▶ _ФРАГМЕНТ ТЕКСТА_
В традиции эволюционной теории архитектуры зерном эволюции считается жилище, а производными от него основные типы монументальной архитектуры – погребение, храм, дворец[24]. Это так, но прямым предшественниками парадных пространств дворцов стали в первую очередь святилища. Если дворец это выросшее до огромных размеров и получившее монументальный характер жилище, то это жилище у стен храма (цитадель Саргона II в Дур-Шаррукине), это жилище внутри храма (Рамессеум в Фивах; комплекс Мединет-Абу), это жилище-храм (дворец Зимрилима в Мари, дворцы в Тель-Халафе, в Тель-Амарне).
   Хорошо известно, что монументальные египетские дворцы периода Нового царства, состоявшие из перистильных дворов и гипостильных залов, разделенных пилонами, по своей пространственно-планировочной и пластической организации буквально повторяли храмовую архитектуру[25]. Археологи, исследовавшие цивилизации Древнего Востока, неоднократно высказывали предположения, что и другие типы дворцовых пространств Древности связаны с организацией святилищ и храмов[26].
   Таковы т. н. дворцовые вестибюли «бит-хилани» древних дворцов на территории современной Сирии, не только построенные по образцу «храмов огня», но и служившие таковыми[27] (их аналогами можно считать римские вестибюли, восходящие к родовым святилищам Весты), айваны и многоколонные ападаны ассирийских дворцов[28]. Входы во дворцы, оформленные изображениями антропоморфных или зооморфных священных фигур, дворцовые лестницы, коридоры, переходы от зала к залу через специальным образом оформленные порталы были дорогами процессий, «священными дорогами», связанными с важнейшими для мифопоэтического времени ритуалами, когда движение происходит одновременно в реальном и мифологическом времени и пространстве[29].
   Экзистенциальной характеристикой дворцового пространства можно считать «взаимное удаление на почтительную дистанцию», составляющее особенность дворцового поведения[30], в отличие от тесноты мест власти общины. Жизнь правителя во дворце закрыта от глаз всех и таинственна, в отличие публичности жизни представителей демократической власти. Жизнь во дворце подчинена сложному ритуалу в отличие от безыскусности поведения в общинных топосах власти.

▶ _ИСХОДНЫЕ ЗАПИСИ_
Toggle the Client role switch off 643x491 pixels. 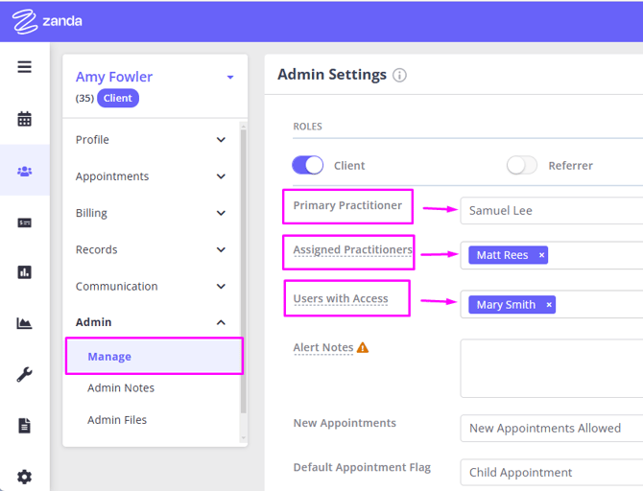pyautogui.click(x=308, y=165)
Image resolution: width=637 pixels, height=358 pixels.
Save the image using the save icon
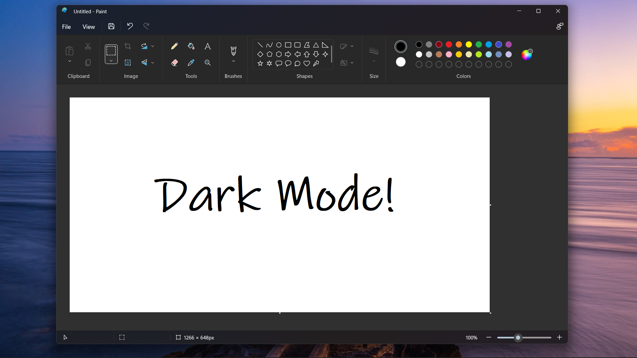coord(111,26)
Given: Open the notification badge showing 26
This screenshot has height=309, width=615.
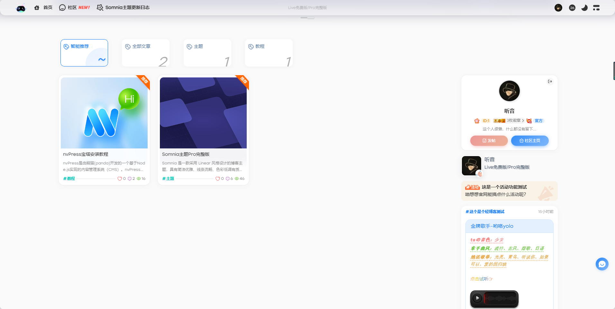Looking at the screenshot, I should coord(572,8).
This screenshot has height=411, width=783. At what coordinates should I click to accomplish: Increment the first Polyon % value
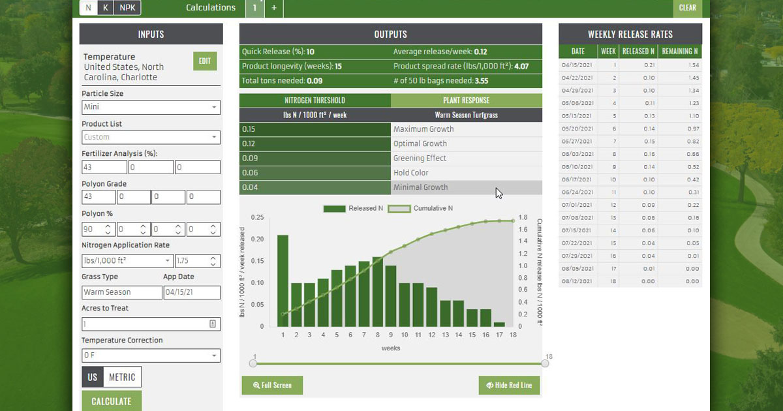tap(107, 225)
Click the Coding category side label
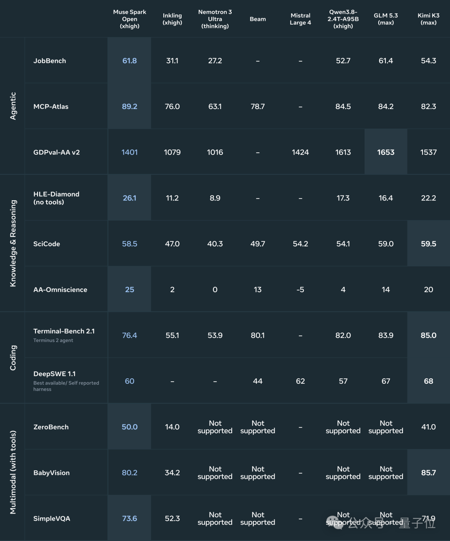The height and width of the screenshot is (541, 450). (13, 358)
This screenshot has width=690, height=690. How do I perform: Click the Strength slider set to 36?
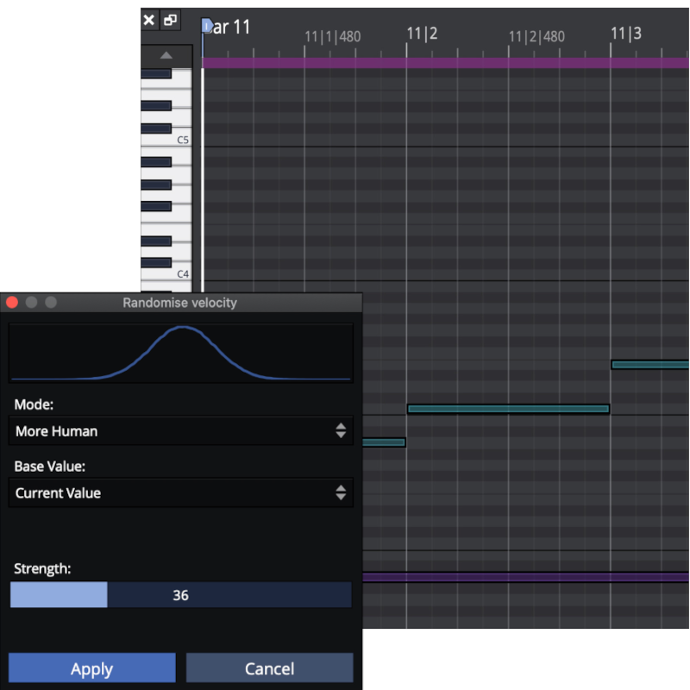180,595
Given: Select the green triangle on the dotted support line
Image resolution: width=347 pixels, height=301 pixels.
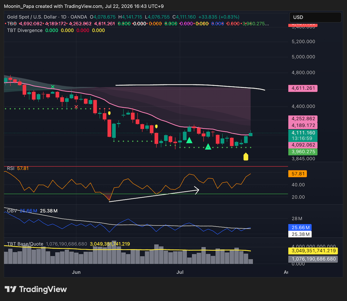Looking at the screenshot, I should click(x=208, y=146).
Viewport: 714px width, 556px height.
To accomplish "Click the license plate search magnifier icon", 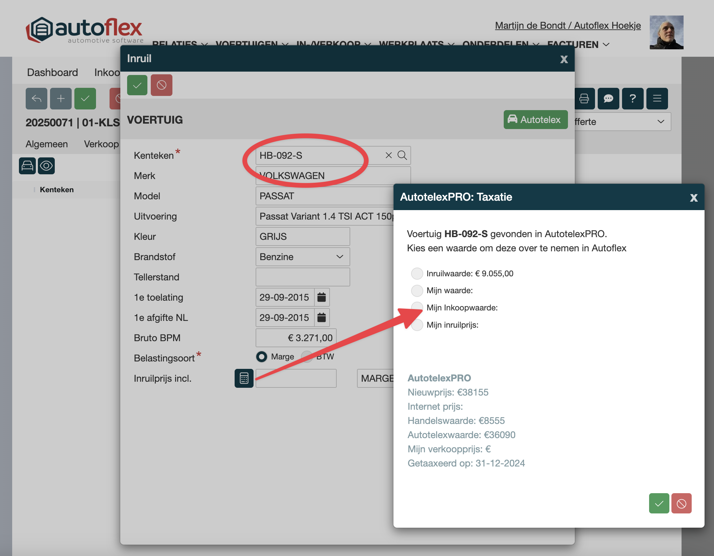I will (402, 155).
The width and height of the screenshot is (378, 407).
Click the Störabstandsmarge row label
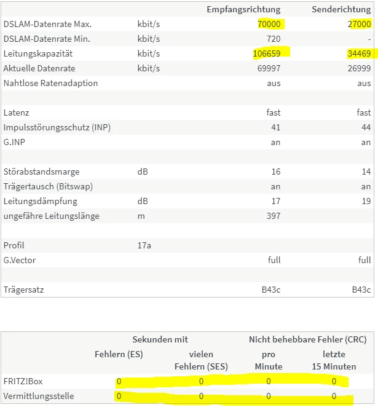[x=41, y=172]
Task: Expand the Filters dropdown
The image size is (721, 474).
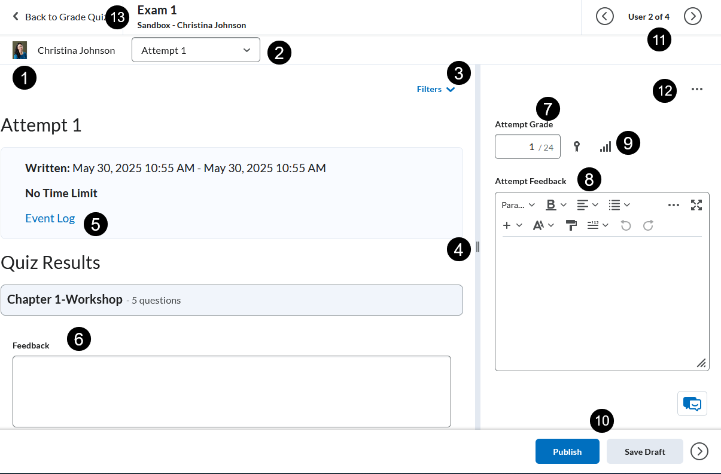Action: click(436, 90)
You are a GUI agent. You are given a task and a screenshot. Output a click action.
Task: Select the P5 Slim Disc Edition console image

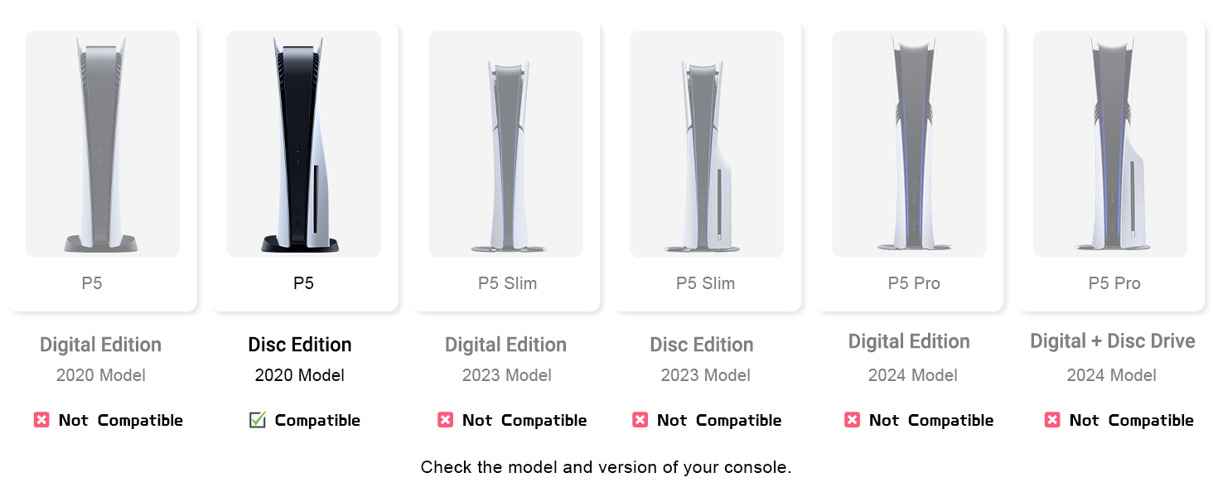707,144
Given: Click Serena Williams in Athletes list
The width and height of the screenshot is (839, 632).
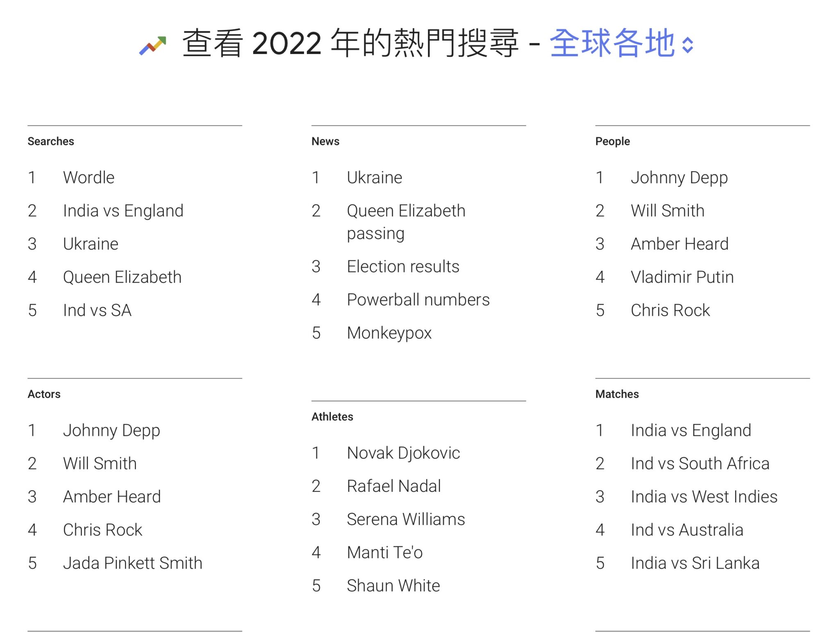Looking at the screenshot, I should click(x=406, y=519).
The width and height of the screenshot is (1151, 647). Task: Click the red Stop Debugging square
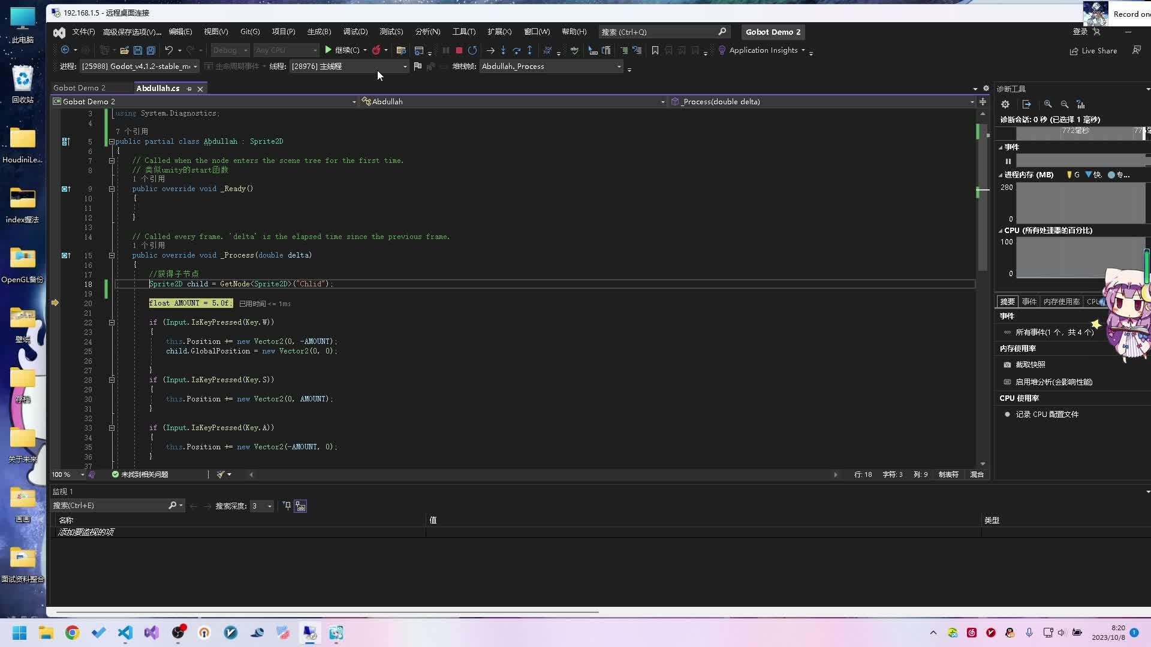(x=459, y=50)
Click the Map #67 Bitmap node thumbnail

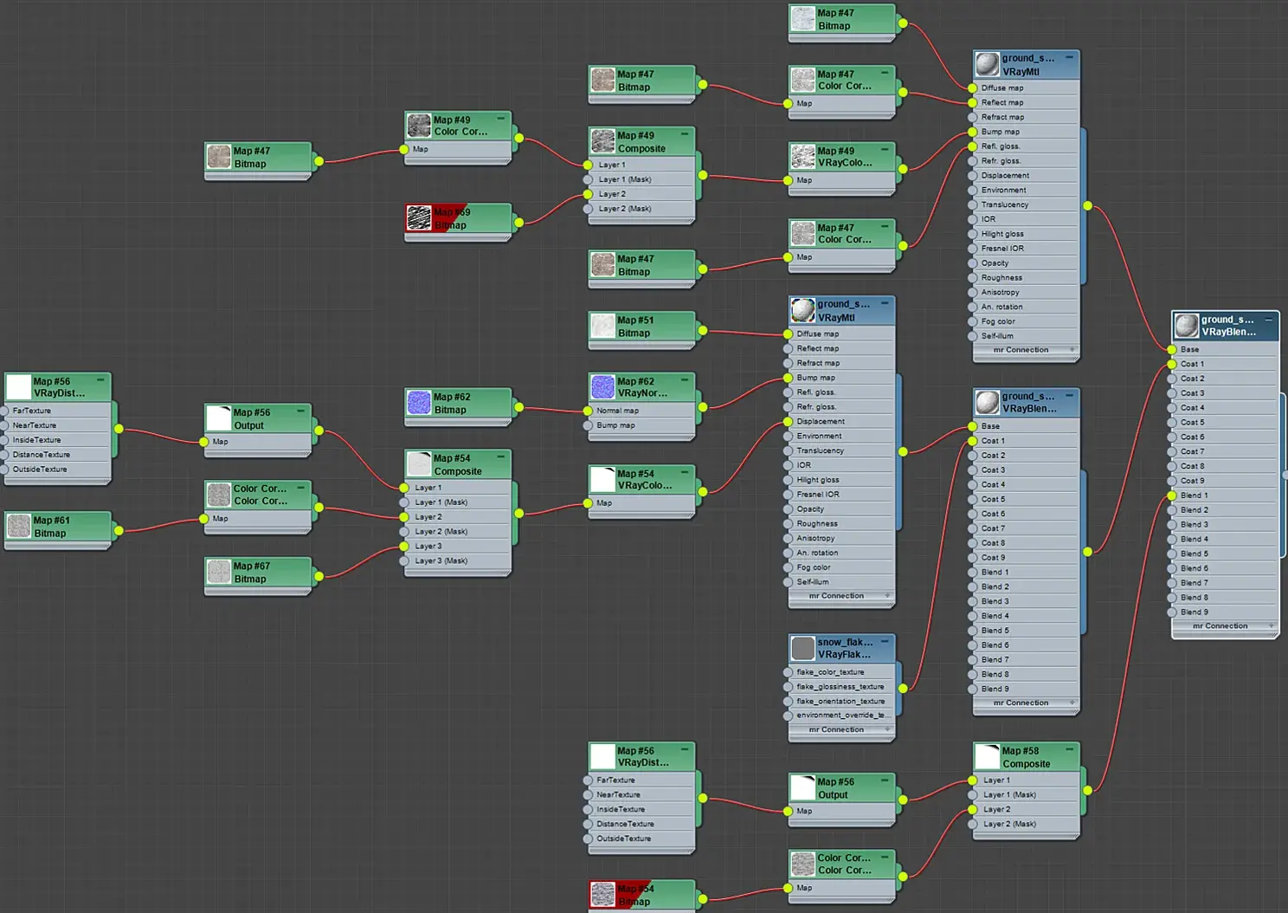219,572
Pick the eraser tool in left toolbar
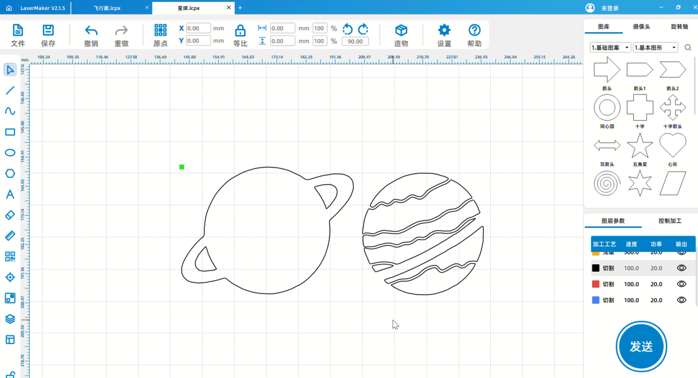Screen dimensions: 698x378 pos(10,215)
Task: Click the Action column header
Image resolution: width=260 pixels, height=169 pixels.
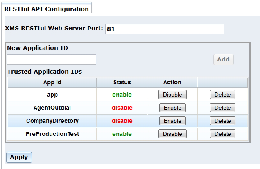Action: click(x=172, y=82)

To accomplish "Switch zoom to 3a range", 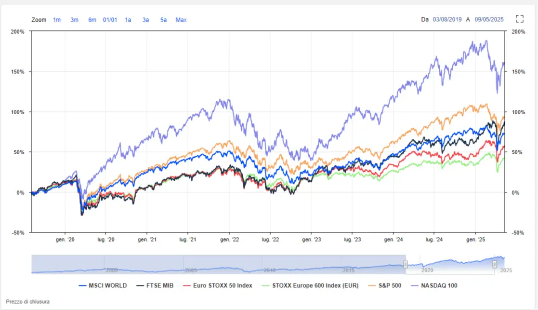I will 145,20.
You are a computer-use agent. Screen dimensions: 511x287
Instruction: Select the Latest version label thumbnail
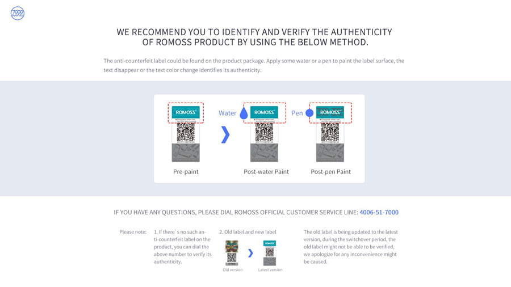coord(270,253)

▶ _ЗАДАНИЕ_
Перепишите отрывок из текста о дворцовых пространствах от слов «Хорошо известно, что» до слов «святилищ и храмов[26].» включительно, заменив «гипостильных залов» на «многоколонных залов».

▶ _РЕШЕНИЕ НИЖЕ_
Хорошо известно, что монументальные египетские дворцы периода Нового царства, состоявшие из перистильных дворов и многоколонных залов, разделенных пилонами, по своей пространственно-планировочной и пластической организации буквально повторяли храмовую архитектуру[25]. Археологи, исследовавшие цивилизации Древнего Востока, неоднократно высказывали предположения, что и другие типы дворцовых пространств Древности связаны с организацией святилищ и храмов[26].